● **Work order**
Give back every entry in full, exactly as it reads.

● **Source data**
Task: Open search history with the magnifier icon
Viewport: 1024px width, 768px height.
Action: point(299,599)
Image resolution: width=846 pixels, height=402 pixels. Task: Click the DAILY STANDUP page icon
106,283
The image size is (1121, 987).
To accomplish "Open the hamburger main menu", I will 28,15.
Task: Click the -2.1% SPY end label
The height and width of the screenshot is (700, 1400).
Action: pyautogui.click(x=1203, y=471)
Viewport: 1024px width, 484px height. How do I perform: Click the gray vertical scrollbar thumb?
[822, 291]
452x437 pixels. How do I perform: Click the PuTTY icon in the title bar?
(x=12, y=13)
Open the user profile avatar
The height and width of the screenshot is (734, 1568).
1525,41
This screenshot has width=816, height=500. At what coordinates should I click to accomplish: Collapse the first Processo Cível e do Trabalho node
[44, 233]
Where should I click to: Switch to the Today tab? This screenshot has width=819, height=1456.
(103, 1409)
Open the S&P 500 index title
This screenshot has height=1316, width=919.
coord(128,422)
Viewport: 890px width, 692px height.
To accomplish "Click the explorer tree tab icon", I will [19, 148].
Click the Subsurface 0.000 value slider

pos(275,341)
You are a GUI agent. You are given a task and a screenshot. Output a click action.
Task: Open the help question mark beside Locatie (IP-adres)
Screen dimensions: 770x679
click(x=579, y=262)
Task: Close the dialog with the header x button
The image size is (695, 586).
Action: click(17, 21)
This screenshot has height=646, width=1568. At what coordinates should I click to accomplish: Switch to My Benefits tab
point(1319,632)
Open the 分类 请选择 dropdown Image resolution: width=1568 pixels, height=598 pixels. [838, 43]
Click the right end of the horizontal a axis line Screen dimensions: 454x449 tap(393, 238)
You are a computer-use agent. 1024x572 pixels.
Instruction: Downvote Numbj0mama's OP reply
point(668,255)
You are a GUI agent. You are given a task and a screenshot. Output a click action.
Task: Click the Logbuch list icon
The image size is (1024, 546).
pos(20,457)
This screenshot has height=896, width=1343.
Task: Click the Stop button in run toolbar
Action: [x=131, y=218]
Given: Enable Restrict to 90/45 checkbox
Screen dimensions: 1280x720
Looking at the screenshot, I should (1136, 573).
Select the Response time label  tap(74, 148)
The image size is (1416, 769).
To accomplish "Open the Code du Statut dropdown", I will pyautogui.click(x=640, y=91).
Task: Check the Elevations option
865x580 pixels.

● **Task result**
Task: Open search history with the magnifier icon
Viewport: 1024px width, 768px height.
Action: point(299,599)
Image resolution: width=846 pixels, height=402 pixels. Task: Click the DAILY STANDUP page icon
106,283
The image size is (1121, 987).
To accomplish "Open the hamburger main menu", I will 28,15.
Task: Click the -2.1% SPY end label
The height and width of the screenshot is (700, 1400).
Action: pyautogui.click(x=1203, y=471)
Viewport: 1024px width, 484px height. How do I perform: Click the gray vertical scrollbar thumb?
[822, 291]
452x437 pixels. How do I perform: Click the PuTTY icon in the title bar?
(x=12, y=13)
Open the user profile avatar
The height and width of the screenshot is (734, 1568).
1525,41
This screenshot has width=816, height=500. At what coordinates should I click to accomplish: Collapse the first Processo Cível e do Trabalho node
[44, 233]
Where should I click to: Switch to the Today tab? This screenshot has width=819, height=1456.
(103, 1409)
Open the S&P 500 index title
This screenshot has height=1316, width=919.
coord(128,422)
Viewport: 890px width, 692px height.
To accomplish "Click the explorer tree tab icon", I will [19, 148].
Click the Subsurface 0.000 value slider

pos(275,341)
You are a GUI agent. You are given a task and a screenshot. Output a click action.
Task: Open the help question mark beside Locatie (IP-adres)
Screen dimensions: 770x679
click(x=579, y=262)
Task: Close the dialog with the header x button
The image size is (695, 586).
Action: click(17, 21)
This screenshot has height=646, width=1568. At what coordinates should I click to accomplish: Switch to My Benefits tab
point(1319,632)
Open the 分类 请选择 dropdown Image resolution: width=1568 pixels, height=598 pixels. [838, 43]
Click the right end of the horizontal a axis line Screen dimensions: 454x449 tap(393, 238)
You are a computer-use agent. 1024x572 pixels.
Instruction: Downvote Numbj0mama's OP reply
point(668,255)
You are a GUI agent. You are given a task and a screenshot. Output a click action.
Task: Click the Logbuch list icon
The image size is (1024, 546).
pos(20,457)
This screenshot has height=896, width=1343.
Task: Click the Stop button in run toolbar
Action: [x=131, y=218]
Given: Enable Restrict to 90/45 checkbox
Screen dimensions: 1280x720
Looking at the screenshot, I should (1136, 573).
Select the Response time label  tap(74, 148)
The image size is (1416, 769).
To accomplish "Open the Code du Statut dropdown", I will pyautogui.click(x=640, y=91).
Task: Check the Elevations option
865x580 pixels.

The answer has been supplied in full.